__TASK DIRECTIONS__
Please print each record below exactly as it is written.

** Opening SUPPLIED MATERIAL block **

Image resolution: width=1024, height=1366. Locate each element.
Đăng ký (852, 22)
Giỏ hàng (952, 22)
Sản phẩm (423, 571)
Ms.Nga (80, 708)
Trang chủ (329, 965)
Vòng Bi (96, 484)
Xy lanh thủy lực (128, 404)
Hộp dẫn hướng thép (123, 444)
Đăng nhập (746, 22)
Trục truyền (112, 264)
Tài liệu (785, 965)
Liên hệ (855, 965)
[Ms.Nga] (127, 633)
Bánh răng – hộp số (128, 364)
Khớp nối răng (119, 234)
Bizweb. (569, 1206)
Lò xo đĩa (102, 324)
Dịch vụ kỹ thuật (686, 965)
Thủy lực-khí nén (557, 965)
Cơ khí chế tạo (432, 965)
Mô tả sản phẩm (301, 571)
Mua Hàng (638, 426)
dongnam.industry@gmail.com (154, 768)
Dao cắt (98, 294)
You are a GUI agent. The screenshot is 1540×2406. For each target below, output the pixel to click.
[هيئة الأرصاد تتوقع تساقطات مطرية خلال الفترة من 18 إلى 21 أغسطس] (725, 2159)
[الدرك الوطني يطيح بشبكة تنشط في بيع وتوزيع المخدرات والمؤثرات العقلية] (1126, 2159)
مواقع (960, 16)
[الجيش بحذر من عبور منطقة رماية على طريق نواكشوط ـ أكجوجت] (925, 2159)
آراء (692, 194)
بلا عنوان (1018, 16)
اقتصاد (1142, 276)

** Closing SUPPLIED MATERIAL block **

__YOUR SOLUTION__
Image resolution: width=1024, height=1366. Locate each element.
Đăng ký (852, 22)
Giỏ hàng (952, 22)
Sản phẩm (423, 571)
Ms.Nga (80, 708)
Trang chủ (329, 965)
Vòng Bi (96, 484)
Xy lanh thủy lực (128, 404)
Hộp dẫn hướng thép (123, 444)
Đăng nhập (746, 22)
Trục truyền (112, 264)
Tài liệu (785, 965)
Liên hệ (855, 965)
[Ms.Nga] (127, 633)
Bánh răng – hộp số (128, 364)
Khớp nối răng (119, 234)
Bizweb. (569, 1206)
Lò xo đĩa (102, 324)
Dịch vụ kỹ thuật (686, 965)
Thủy lực-khí nén (557, 965)
Cơ khí chế tạo (432, 965)
Mô tả sản phẩm (301, 571)
Mua Hàng (638, 426)
dongnam.industry@gmail.com (154, 768)
Dao cắt (98, 294)
You are a GUI agent. The screenshot is 1540×2406. For each target below, output the pixel to click.
[هيئة الأرصاد تتوقع تساقطات مطرية خلال الفترة من 18 إلى 21 أغسطس] (725, 2159)
[الدرك الوطني يطيح بشبكة تنشط في بيع وتوزيع المخدرات والمؤثرات العقلية] (1126, 2159)
مواقع (960, 16)
[الجيش بحذر من عبور منطقة رماية على طريق نواكشوط ـ أكجوجت] (925, 2159)
آراء (692, 194)
بلا عنوان (1018, 16)
اقتصاد (1142, 276)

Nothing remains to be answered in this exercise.